### Выбранный отрывок
# # # # #
Евгений Сатановский - Моя жизнь среди евреев. Записки бывшего подпольщика
Дела семейные
Прадедушка автора, Илья Маркович Фрейдин, был человеком почтенным. Как сказали бы сейчас, верхний слой среднего класса. Купец. Свой дом. Доходные дома. Виноторговля. Меценатство. Любавический Ребе Менахем-Мендл Шнеерсон в 1990-м в Нью-Йорке на еженедельной воскресной аудиенции, «фарбринген», на которую под его благословение собирались тысячи людей, автору много чего о прадедушке сказал. Поскольку те времена помнил. И людей, которые ему, молодому раввину, что-то хорошее в Екатеринославе до– и послереволюционной поры успели сделать, тоже помнил. Но большевиков прадедушка, вопреки теории классовой борьбы, прятал от жандармов и поддерживал. Поскольку было среди них много его личных знакомых и родственников. И были все они по большей части людьми приличными.
# # # # #
### Что сделать
a: Определите, согласуются ли с отрывком о прадедушке автора три утверждения: (i) прадедушка автора занимался виноторговлей; (ii) прадедушка выдавал большевиков жандармам; (iii) аудиенция у Любавического Ребе состоялась в Нью-Йорке в 1990 году. Для каждого утверждения ответьте «да» или «нет» и дословно приведите слова отрывка, которые это решают.
b: Перепечатайте часть отрывка о прадедушке автора, начиная со слов «Евгений Сатановский - Моя» и продолжая до слов «части людьми приличными.» включительно.

### Исходные материалы
# # # # #
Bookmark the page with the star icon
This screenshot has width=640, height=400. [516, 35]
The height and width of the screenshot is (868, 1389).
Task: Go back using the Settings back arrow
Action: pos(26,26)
# # # # #
### Ответы
a:
(i) Да: «Виноторговля».
(ii) Нет: «Но большевиков прадедушка, вопреки теории классовой борьбы, прятал от жандармов и поддерживал».
(iii) Да: «Любавический Ребе Менахем-Мендл Шнеерсон в 1990-м в Нью-Йорке на еженедельной воскресной аудиенции».

b:
Евгений Сатановский - Моя жизнь среди евреев. Записки бывшего подпольщика
Дела семейные
Прадедушка автора, Илья Маркович Фрейдин, был человеком почтенным. Как сказали бы сейчас, верхний слой среднего класса. Купец. Свой дом. Доходные дома. Виноторговля. Меценатство. Любавический Ребе Менахем-Мендл Шнеерсон в 1990-м в Нью-Йорке на еженедельной воскресной аудиенции, «фарбринген», на которую под его благословение собирались тысячи людей, автору много чего о прадедушке сказал. Поскольку те времена помнил. И людей, которые ему, молодому раввину, что-то хорошее в Екатеринославе до– и послереволюционной поры успели сделать, тоже помнил. Но большевиков прадедушка, вопреки теории классовой борьбы, прятал от жандармов и поддерживал. Поскольку было среди них много его личных знакомых и родственников. И были все они по большей части людьми приличными.